Unlike a financial recession, a balance sheet recession cannot be cured through simple restoration of confidence. For Krugman, it can only be offset through concrete action in the form of fiscal stimulus and debt relief. Despite the American Recovery and Reinvestment Act of 2009, he believes that the US did too little of the former and almost none of the latter. As a consequence, the US economy has barely managed 1 percent average annual growth since the crisis, with the consequence that annual national income is around $1.7 trillion less than would have been the case had growth averaged 2.5 percent.

In a broader transatlantic context, there is a comparable sense that the economic tempest has blown out – the financial system is repaired, public debts are being reduced, and the Eurozone is saved. As a result, there has been less evidence of fundamental rethinking of the prevailing economic model than was the case after the first oil shock of 1973. For some pessimists, however – among them former UK Prime Minister Gordon Brown – the lack of action to tackle broader problems increases the danger of another and far worst economic crisis.

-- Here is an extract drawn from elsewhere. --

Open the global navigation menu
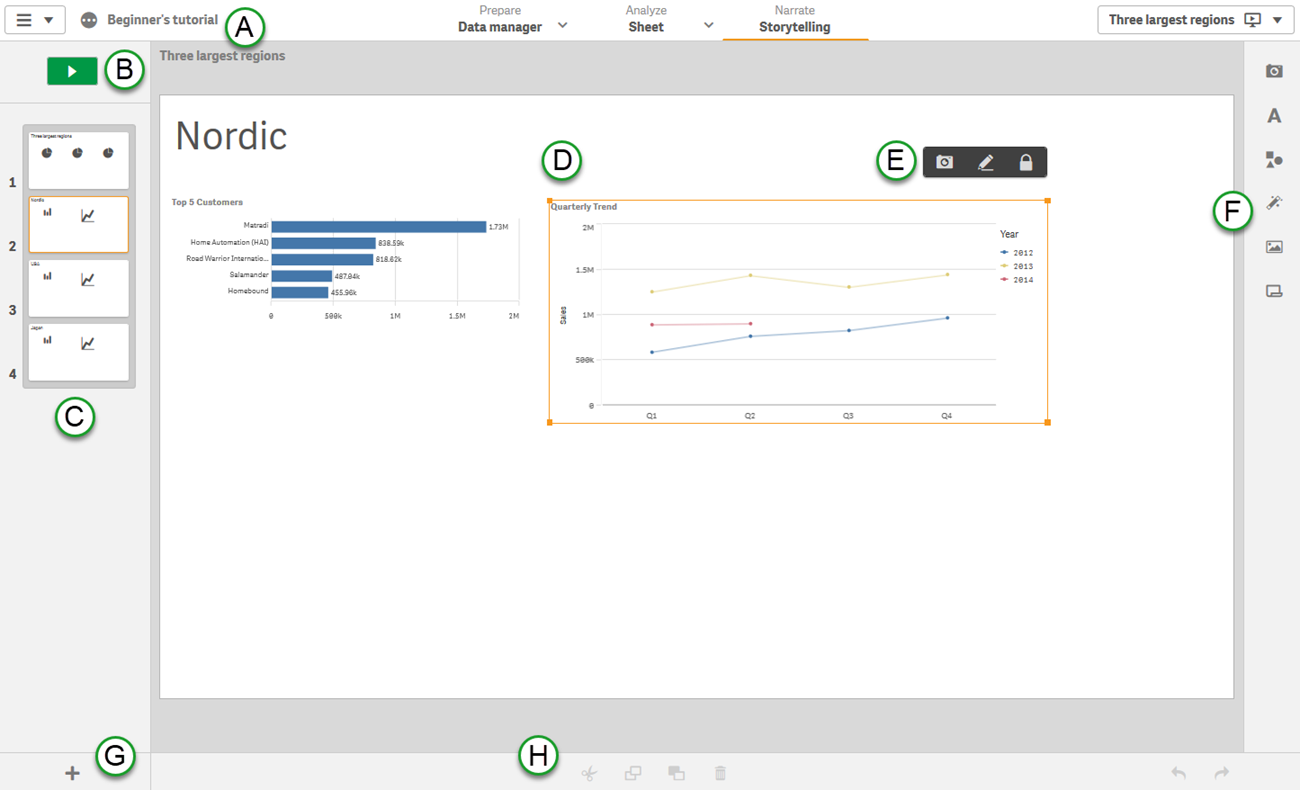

Warning voices have also been raised in the US that the events of 2007-08 marked an economic watershed that signalled the end of a period of phoney growth based on debt, overexploitation of the planet, and excessive reliance on technologies approaching obsolescence. Former Treasury Secretary Larry Summers has raised the spectre of an era of secular stagnation. Similarly, economic historian Robert Gordon is skeptical that IT-driven innovations will be as significant as those of the late nineteenth and early twentieth centuries in powering the international economy into a new era of productive prosperity. In a highly pessimistic estimate, he believes that US growth will steadily decline over the course of the current century to a low of 0.2 percent by 2100.

Of course, there are plenty of optimistic voices contending that the global economy will manifest its oft-proven capacity to recover and achieve even greater success. They do not write off the benefits of new technology as readily as Gordon. They place much confidence in the coming of a new age of cheap energy. And they believe that the pessimists are too focused on the travails of America and Western Europe to recognize the potential of Asia, Latin America, and Africa to help power a new era of global growth. One of the best recent statements of this school of thought is Gerard Lyons, The Consolations of Economics (Faber & Faber, 2014)

Whoever has the best of the debate ultimately - optimists or pessimists - the 1914-1945 years can offer some guide as to what might happen. The lessons from this era are twofold: first, renewal from the most recent economic crisis will likely be a slow, painful process; and, second, it will only be possible if the fundamental weaknesses of the current economic model are addressed. We today are living the truth of the first of these lessons but we are still a long way from understanding the second one.